Doryanddim · 09/07/2020 15:05

Thanks for your views, really helpful perspective.

He’s been living at mine through lockdown (it has been lovely) and we’ve been to view a few houses so far.

OP posts:
Doryanddim · 09/07/2020 15:06

To the person who asked whether he thinks I’ll move, he definitely does. I work from home, but I love where I live and it’s near everyone I love.

OP posts:
AryaStarkWolf · 09/07/2020 15:06

He’s been living at mine through lockdown (it has been lovely) and we’ve been to view a few houses so far.

So why don't you get a house that's in between his work and yours?

Floralnomad · 09/07/2020 15:08

Just get somewhere in between the two places it’s hardly like he’s getting a job 5+ hours away , all it needs is a bit of give and take on both sides .

Throckmorton · 09/07/2020 15:13

Why has he assumed you will move, without asking you? That would be what would ring alarm bells for me

Doryanddim · 09/07/2020 15:16

Working from home somewhere I don’t know anyone isn’t enormously appealing, but halfway is an option I guess Grin

OP posts:
HollowTalk · 09/07/2020 15:18

Halfway is pointless as it's inconvenient for both of you.

Do you know anyone in the town he's from?
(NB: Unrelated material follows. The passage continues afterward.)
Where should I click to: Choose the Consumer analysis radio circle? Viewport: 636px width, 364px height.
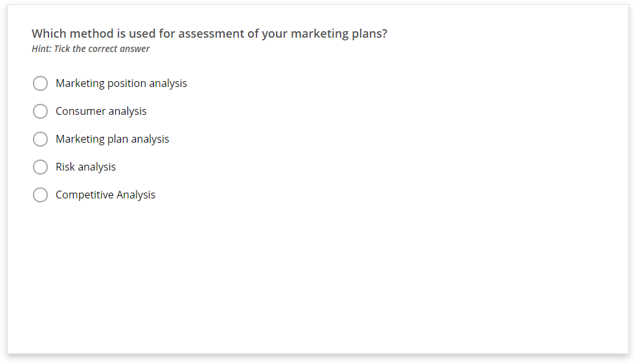coord(40,111)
Had you always thought you'd stay in your home town?

Doryanddim · 09/07/2020 15:22

I don’t know anyone there, no. He knows lots of people here and there though.

OP posts:
PicsInRed · 09/07/2020 15:23

He blithely assumes you'll move away from everyone you know and love, and is willing to take a punt on your relationship ending in order to force that to happen.

With the benefit of hindsight, I wouldn't commit to any man in a situation where I was surrounded by his family and friends and very distant from my own people. This becomes so very stark when children are born, especially if the woman leaves the workplace (by choice or force) and the man still has his work, his socialising, his friends.

I'd say this relationship is over.

sofato5miles · 09/07/2020 15:45

So you work from home. It is only 1.5hours away. I'd do weekends for 6 nonths or so then decide.

Some people are movers, others aren't. I would definitely move if i loved him but i move alot

Headandheart · 09/07/2020 15:47

Assume you will be renting not buying?

tiutinkerbell · 09/07/2020 15:49

Gosh I am moving a 6 hour plane journey away and wouldn't even think about ending my 9 month relationship! If you both want it to work it will, but you shouldn't just end things because of what might happen one day.